Solche Stoffe können weit transportiert werden und auch in Regionen auftreten, in denen sie nie eingesetzt wurden. Besonders langlebige organische Schadstoffe zeigen, dass chemische Stabilität in technischen Anwendungen zwar nützlich sein kann, in der Umwelt aber große Risiken birgt.

Dioxine und Furane

Dioxine und Furane können bei Verbrennungsprozessen entstehen, wenn organisches Material, Chlor und ungünstige Temperaturen zusammentreffen. Sie entstehen nicht gezielt als Produkt, sondern als unerwünschte Nebenstoffe. Moderne Müllverbrennungsanlagen nutzen hohe Verbrennungstemperaturen, Abgasreinigung und Prozesskontrolle, um solche Emissionen zu minimieren.

Dioxine sind sehr giftig und langlebig. Sie reichern sich in fettreichen Geweben an und gelangen vor allem über Nahrung in den Körper. Ihre Entstehung zeigt, wie wichtig saubere Verbrennung, geordnete Abfallwirtschaft und Kontrolle chlorhaltiger Stoffströme sind.

Gesundheitliche Wirkung

Elementares Chlor reizt Atemwege, Augen und Haut. Bei Einatmen kann es zu Husten, Atemnot, Schleimhautschäden und Lungenödemen kommen. Deshalb wird Chlorgas nur unter strengen Sicherheitsvorschriften gelagert und transportiert. Unfälle mit Chlorgas gelten als ernstes Risiko.

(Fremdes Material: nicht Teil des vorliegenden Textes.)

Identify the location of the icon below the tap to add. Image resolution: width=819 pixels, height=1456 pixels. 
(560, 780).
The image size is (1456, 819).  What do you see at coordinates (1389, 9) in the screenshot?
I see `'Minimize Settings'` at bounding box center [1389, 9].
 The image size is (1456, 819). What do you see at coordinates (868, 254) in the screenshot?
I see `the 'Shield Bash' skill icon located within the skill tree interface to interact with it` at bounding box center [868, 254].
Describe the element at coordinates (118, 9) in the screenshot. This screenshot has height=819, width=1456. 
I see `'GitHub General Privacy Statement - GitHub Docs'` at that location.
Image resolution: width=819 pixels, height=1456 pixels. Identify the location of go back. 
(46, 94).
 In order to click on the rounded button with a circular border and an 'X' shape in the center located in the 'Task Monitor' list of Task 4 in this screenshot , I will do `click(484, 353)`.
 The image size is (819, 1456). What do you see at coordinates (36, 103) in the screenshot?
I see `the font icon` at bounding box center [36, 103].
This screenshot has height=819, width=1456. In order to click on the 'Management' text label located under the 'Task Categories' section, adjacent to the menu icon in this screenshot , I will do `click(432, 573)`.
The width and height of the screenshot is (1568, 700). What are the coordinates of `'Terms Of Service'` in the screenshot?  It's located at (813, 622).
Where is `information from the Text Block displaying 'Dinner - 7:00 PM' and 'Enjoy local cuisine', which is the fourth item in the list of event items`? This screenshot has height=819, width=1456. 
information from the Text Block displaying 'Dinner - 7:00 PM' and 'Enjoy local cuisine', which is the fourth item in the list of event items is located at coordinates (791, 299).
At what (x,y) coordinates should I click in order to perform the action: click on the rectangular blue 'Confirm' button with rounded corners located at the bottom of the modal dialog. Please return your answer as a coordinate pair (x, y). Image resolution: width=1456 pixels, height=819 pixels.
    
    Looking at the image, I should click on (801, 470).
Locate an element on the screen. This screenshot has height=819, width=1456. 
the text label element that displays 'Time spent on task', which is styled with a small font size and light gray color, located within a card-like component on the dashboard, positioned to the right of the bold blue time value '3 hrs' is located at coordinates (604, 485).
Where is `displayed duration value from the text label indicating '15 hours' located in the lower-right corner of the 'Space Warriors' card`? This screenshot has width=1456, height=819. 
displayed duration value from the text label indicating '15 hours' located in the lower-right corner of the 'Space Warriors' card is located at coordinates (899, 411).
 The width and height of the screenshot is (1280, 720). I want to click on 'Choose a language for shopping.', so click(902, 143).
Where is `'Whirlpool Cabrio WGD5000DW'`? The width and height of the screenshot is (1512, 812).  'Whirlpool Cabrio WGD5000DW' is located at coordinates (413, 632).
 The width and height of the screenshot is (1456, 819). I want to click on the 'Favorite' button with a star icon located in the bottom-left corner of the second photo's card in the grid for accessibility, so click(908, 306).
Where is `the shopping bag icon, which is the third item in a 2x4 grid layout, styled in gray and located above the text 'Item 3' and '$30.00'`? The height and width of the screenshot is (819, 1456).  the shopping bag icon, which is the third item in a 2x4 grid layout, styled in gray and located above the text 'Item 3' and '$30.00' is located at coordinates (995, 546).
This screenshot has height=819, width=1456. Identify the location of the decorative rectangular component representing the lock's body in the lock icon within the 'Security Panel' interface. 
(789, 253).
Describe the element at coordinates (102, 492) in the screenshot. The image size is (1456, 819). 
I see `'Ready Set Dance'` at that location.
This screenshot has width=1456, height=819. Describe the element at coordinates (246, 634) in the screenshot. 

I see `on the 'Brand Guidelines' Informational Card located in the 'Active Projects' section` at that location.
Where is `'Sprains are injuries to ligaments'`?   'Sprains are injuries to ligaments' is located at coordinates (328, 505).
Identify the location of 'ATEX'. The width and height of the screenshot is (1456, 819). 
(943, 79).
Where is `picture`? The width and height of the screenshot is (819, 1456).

Gebundene Chlorverbindungen wirken sehr unterschiedlich. Kochsalz ist lebensnotwendig, während manche chlorierte organische Stoffe giftig, krebserzeugend oder hormonell wirksam sein können. Eine Bewertung muss daher immer die konkrete Verbindung betrachten.

Zusammenfassung

Chlor ist ein reaktives Halogen mit großer technischer und ökologischer Relevanz. Natürlich kommt es vor allem als Chlorid vor, besonders in Salz und Meerwasser. Industriell wird Chlor für Desinfektion, Kunststoffe, Lösungsmittel, Bleichmittel und zahlreiche Chemieprodukte genutzt. Elementares Chlor ist giftig und ätzend. Umweltprobleme entstehen vor allem durch bestimmte chlororganische Verbindungen, die langlebig, giftig oder bioakkumulierend sein können. Ein verantwortlicher Umgang mit Chlor umfasst sichere Produktion, sparsame Anwendung, Kontrolle von Nebenprodukten, saubere Abfallbehandlung und Ersatz besonders problematischer Stoffe.